I’ve always had headaches to be honest before PMR but these are mostly on the top of the head and when I’m reducing they make me feel a bit disoriented and the whole head can feel fuzzy.They are worse about 4/5 pm. I also can have earache usually in one ear when reducing and when I’m stable on a dose the ear ache goes. I also take Amitriptyline at night for peripheral neuropathy and this certainly ,I feel, has helped with the headaches too. I also sleep with a very small pillow under my main pillow so that space between pillow and bed is a slightly graded slope, if that makes sense.
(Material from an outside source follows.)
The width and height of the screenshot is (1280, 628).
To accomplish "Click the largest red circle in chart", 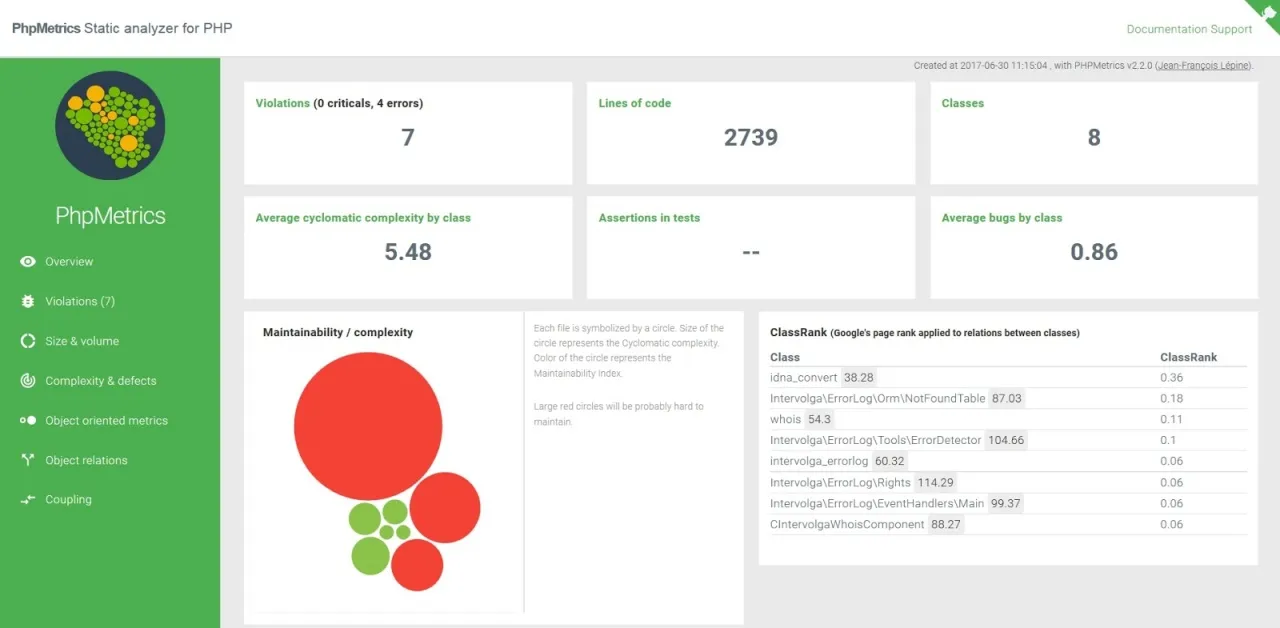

This has helped too.
Hello again, it's interesting that your headaches started at 10mg as that's when mine started. What sort of headache did you have ? Were they like a 'thick' head when you have a cold or really painful. Did they come and go during the day?
Mine are there all day very faint in the morning then increasing until early evening. Not painful just an ache. What tests did the rheumatologist do to find the cause?
Mine are often much easier in the morning and often more uncomfortable in an evening. They can manifest in several ways but generally it's more of a dull, thudding ache that would start at base of skull, work up behind ears and over top of head down to above eyes and sometimes the temple area too. Occasionally I'd experience little sharp electric shock type pains that would shoot around cranium an they would come and go both throughout the day and for whole days at a time.My rheumatologist (Prof Dasgupta- one of the leading authorities on PMR/GCA) examined me, palpated the scalp asked me lots of questions and said my symptoms were not presenting as GCA so referred me to neurologist who again asked a myriad of questions, examined me and asked me to execute a set of physical actions which all suggested I had occipital neuralgia, aggravated by a severe fall I'd had a few years previously when I'd fractured my spine. A scan and blood tests were done...all normal.
I still experience them from time to time but they seem less frequent and less troublesome now I'm on 5mg pred.